··· Текст для чтения

Уха писателям понравилась.

— Значит, такую программу предлагаю, — проговорил Федор Александрович, поднимаясь из-за стола. — Сейчас едем по этому вот адресу, — Абрамов протянул мне бумажку, на которой написано было название улицы, номер дома и квартиры. — Знаешь, где это?

— Это недалеко. В новом районе у реки.

— Там моя школьная учительница живет. Хочу проведать. Потом, то само, поедем… Ну, куда поедем, потом и решим.

Здесь надо сразу сказать, что в путешествии, которое совершили мы по Новгородчине и отчасти по Лужскому району, партнерами мы были неравноправными. Командовал парадом Федор Абрамов. Антонин Чистяков был у него вроде как на подхвате, я шоферил. Федор Александрович без излишних с нами советов выбирал маршруты поездок, места остановок и ночлега. Он беседовал с людьми, он задавал вопросы ответственным лицам, проверял документы, он платил. Платил в самом прямом смысле этого слова. Платил за наши обеды в придорожных столовых, за продукты, которые покупали мы в магазине, и даже за бензин. Насчет бензина я было попытался возразить, но Федор Александрович решительно пресек мои возражения, заключив: «У меня, то само, много денег, Борис. Много денег». Я, конечно же, знал, что у кого много денег, тот никогда об этом не говорит, но спорить с Федором Александровичем по этому вопросу было бесполезно. Он всегда и за все расплачивался только сам.

Первый наш выезд оказался для Федора Александровича, на мой взгляд, не совсем удачным. Хотя, возможно, я и ошибаюсь.

Когда мы подъехали к дому, в котором жила его школьная учительница, мне показалось, что Федор Александрович немного волнуется. Про учительницу свою он ничего нам с Антонином не рассказывал, сказал только, что не видел ее с довоенных своих школьных лет. Едва «Москвич» наш остановился у нужного подъезда, Абрамов проговорил, обращаясь ко мне (Антонин в это время дремал на заднем сиденье):

— То само, Борис, проводи меня до ее дверей. Если она дома, подождите меня в машине. Через полчаса выйду.

······
··· Список записей

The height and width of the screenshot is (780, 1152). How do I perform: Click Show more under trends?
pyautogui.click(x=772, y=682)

······
··· Список записей

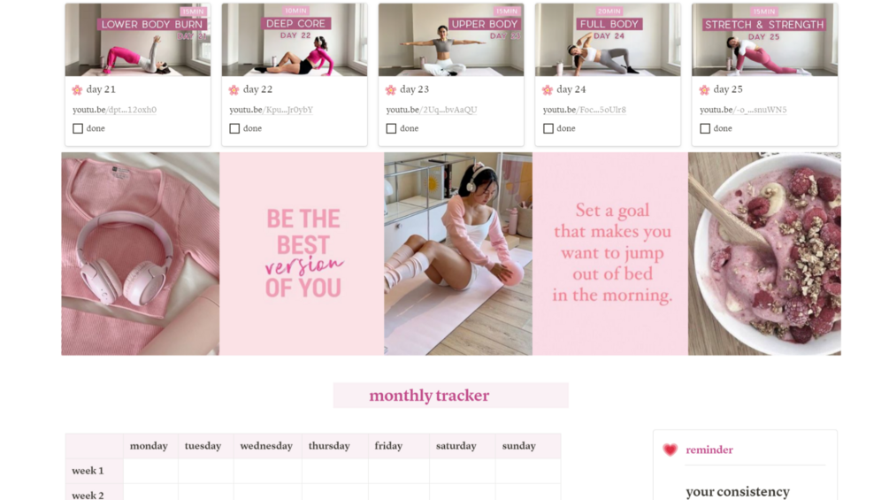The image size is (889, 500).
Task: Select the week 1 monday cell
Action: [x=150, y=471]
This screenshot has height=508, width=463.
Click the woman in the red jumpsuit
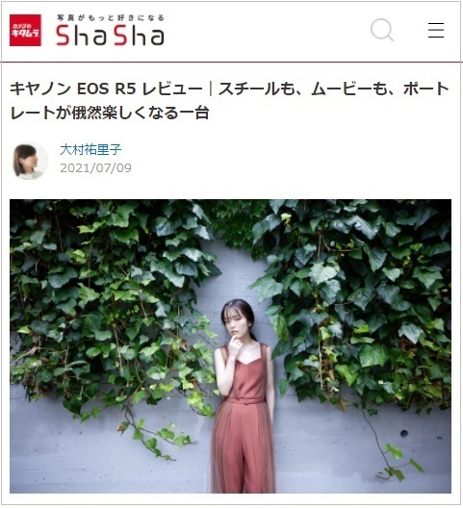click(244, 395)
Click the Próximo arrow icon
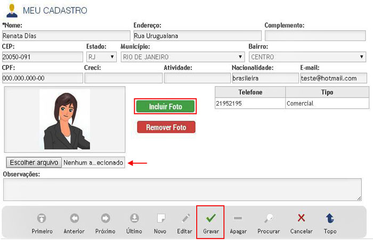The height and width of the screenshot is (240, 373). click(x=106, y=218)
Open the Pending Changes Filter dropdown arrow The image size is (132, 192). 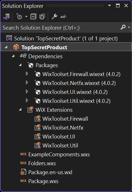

······

**Задание**
Почему в отрывке о поездке по Новгородчине рассказчик так и не смог заплатить за бензин? Объясните в одном–трех предложениях. Эти записи взяты из другого источника.

**Ответ**
Абрамов решительно пресек его возражения и сказал, что у него много денег. Спорить с ним об этом было бесполезно: он всегда и за все платил только сам.